Usable wire cross sections of coil springs with non-circular cross section are e.g. known from the Japanese utility model 2-38528, FR 2 678 035, the Japanese utility model 60-175922, or JP 60-241535 A1.
the support shells 33 can also be useful to provide the support shells 33 , so that they experience at least one cross section distortion due to the centrifugal force imparted by the coil springs 30 .
the wear liners 33 Through such elastic formation of the wear liners 33 , it can be accomplished that the contact points, or contact areas between the coil windings and the wear liners 33 change depending on the speed of revolution.
the effective contact surface between the spring windings and the shells 33 is larger, than at lower speeds of revolution.
the coil springs 30 can also comprise a winding shape deviating from a circular ring.
the windings can be triangular or oval or elliptical.
the main axis of the oval or elliptical windings can thus be oriented in radial or in axial direction, wherein it can be useful for some applications, when this main axis comprises a slanted position located between the two positions mentioned above.
the sheet metal parts 6 and 14 comprise axial moldings 34 , 35 , on which the end windings of the springs 30 are supported.
These moldings can e.g. be formed by embossing. With respect to the design of such moldings the above mentioned state of the art is being referred to.
annular flat seal 36 which is also visible in the perspective illustration according to FIGS. 2 and 3 in its entirety.
the ring seal 36 is axially disposed between the annular portion 18 of the component 14 and the annular portion 19 of the component 6 .
the axial connection between the components 6 and 14 in this case is performed by means of rivet joints 37 , which are provided in the radial extension area of the seal ring 36 .
the rivet connections 37 are formed by rivet elements 38 , which are axially formed from the component 6 .
the axially overhanging portion of the bud like rivet elements 38 has been formed into a rivet head 39 .
the rivet elements 38 can be provided on the same diameter distributed over the circumference, a zigzag arrangement of these rivet elements 38 is provided in the illustrated embodiment.
the selected circumferential distribution of the rivet elements 38 is visible from the hole pattern illustrated in FIG. 3 .
the particular holes or cutouts 40 are divided into two groups in the distribution shown in FIG. 3 , one of which is disposed on a larger diameter, and the other one is disposed on a smaller diameter.
the circumferential distance between the particular openings 40 is sized, so that when connecting the two components 6 , 7 , they do not experience a deformation in particular in the areas 18 and 19 , so that a correct sealing of the cavity 32 is assured.
the seal ring 36 can have an assembly marker 41 , which can be associated with a respective opposite marker at the component 6 and/or the component 14 .
a marker 14 is advantageous in particular, when a symmetrical or uneven distribution of openings 40 is provided.
the ring shaped seal 36 also has to be made from a temperature resistant material, providing certain elasticity.

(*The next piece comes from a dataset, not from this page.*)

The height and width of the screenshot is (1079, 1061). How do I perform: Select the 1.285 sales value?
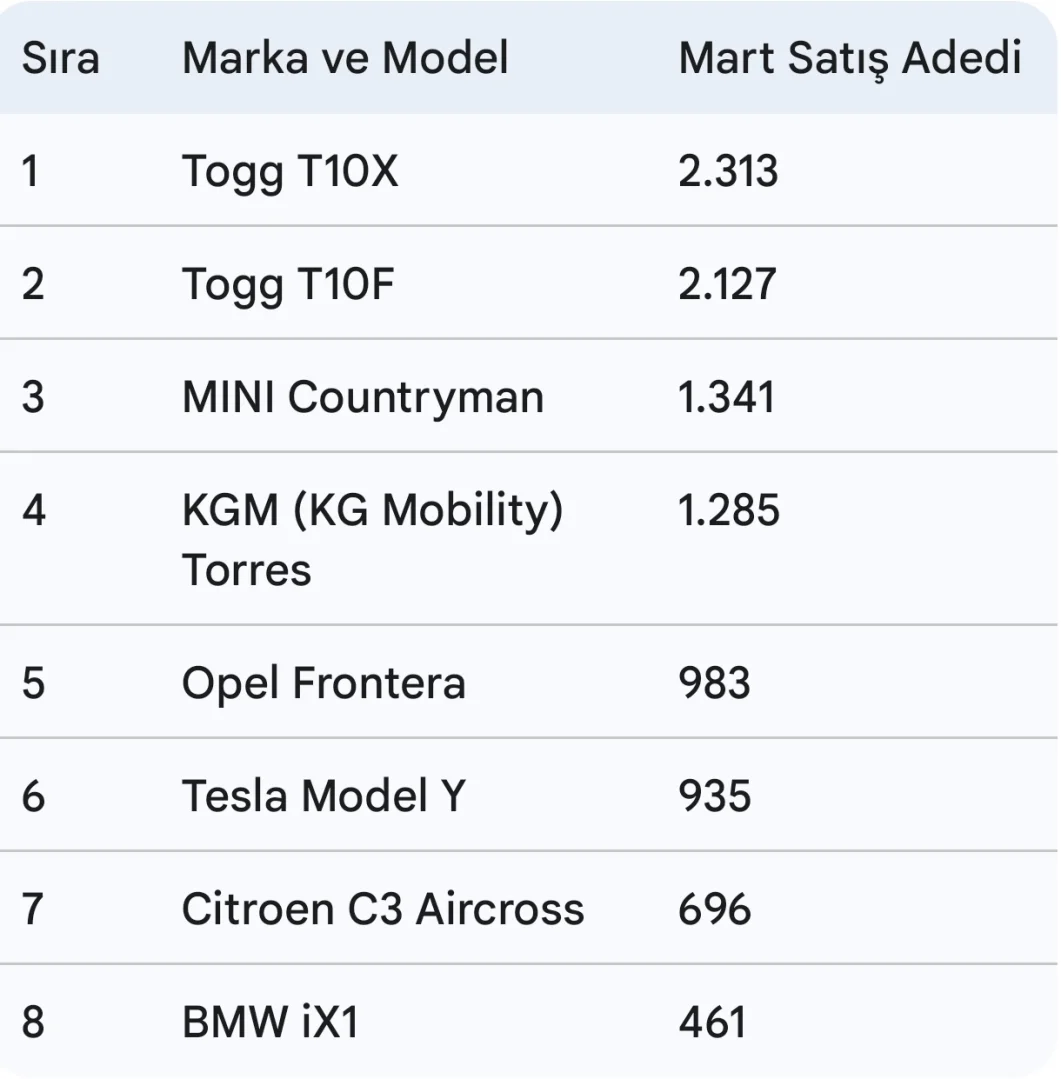(x=728, y=511)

Such materials can be produced on a silicon base, or on a rubber base. A particularly cost efficient realization of such a seal 36 can be realized through the use of a cellulose based material, which can comprise a latex binder and/or a latex coating. Through the radial extension of the seal 36 , a large seal surface is provided.

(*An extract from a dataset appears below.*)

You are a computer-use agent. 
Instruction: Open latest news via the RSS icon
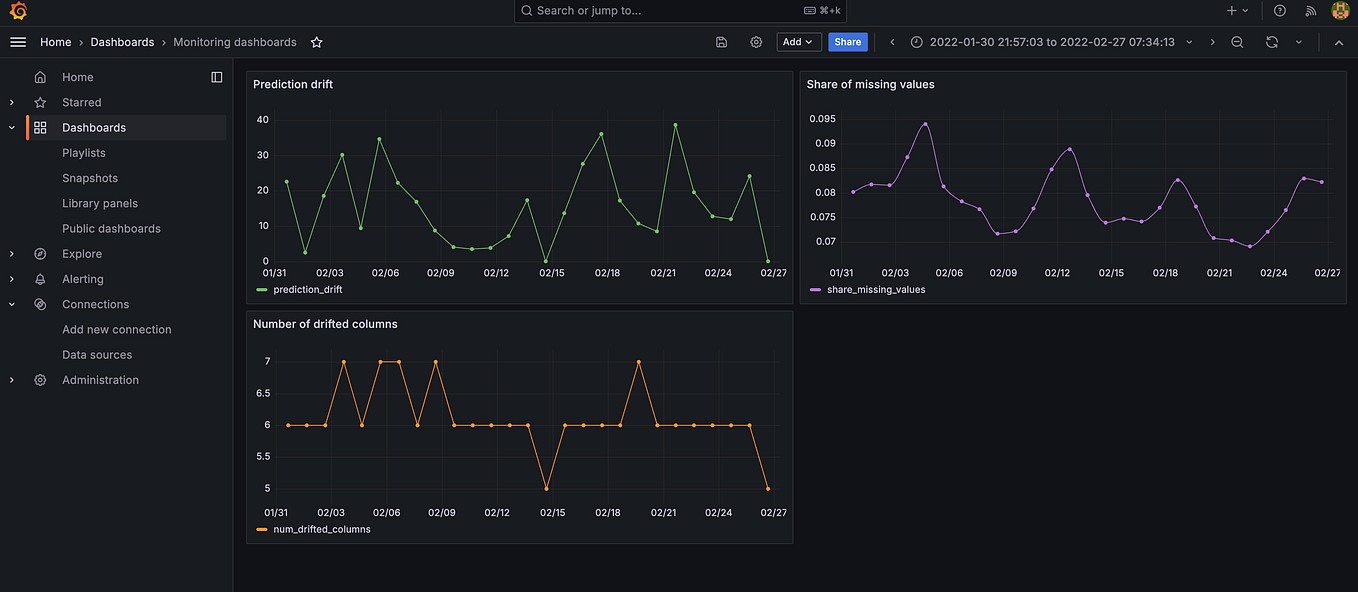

rivet elements 38 can be useful when at least two rivet elements 38 have a slightly larger axial extension, than the others before forming the rivet heads 39 , since thereby the insertion of the component 14 onto the rivet elements 38 is simplified.
two or three such rivet elements can be provided slightly longer.
the cutout 40 acting together with such rivet elements have a marker in the seal ring 36 or 42 , whereby when necessary an exact, angular mounting of the components 36 and 14 relative to the component 36 can be assured.
the rivet elements 38 which have not been deformed yet, can also form an axial insertion slant.
the thickness of the seal ring 36 can be in the range of 0.25 to 0.8 mm.
the radial width can preferably be in the range of 1 and 3 cm.
an axial safety between the two components 6 and 14 can also be performed through caulking.
the axial extending portion 20 can be provided shorter, so that it ends within the axial extension of the axial boss 10 .
several moldings or caulkings can be provided, which work together with the free end of the axially extending portion 20 , thus axially securing the component 14 relative to the component 6 .
the typically used weld which extends over the entire circumference of the chamber 32 , can be dispensed with.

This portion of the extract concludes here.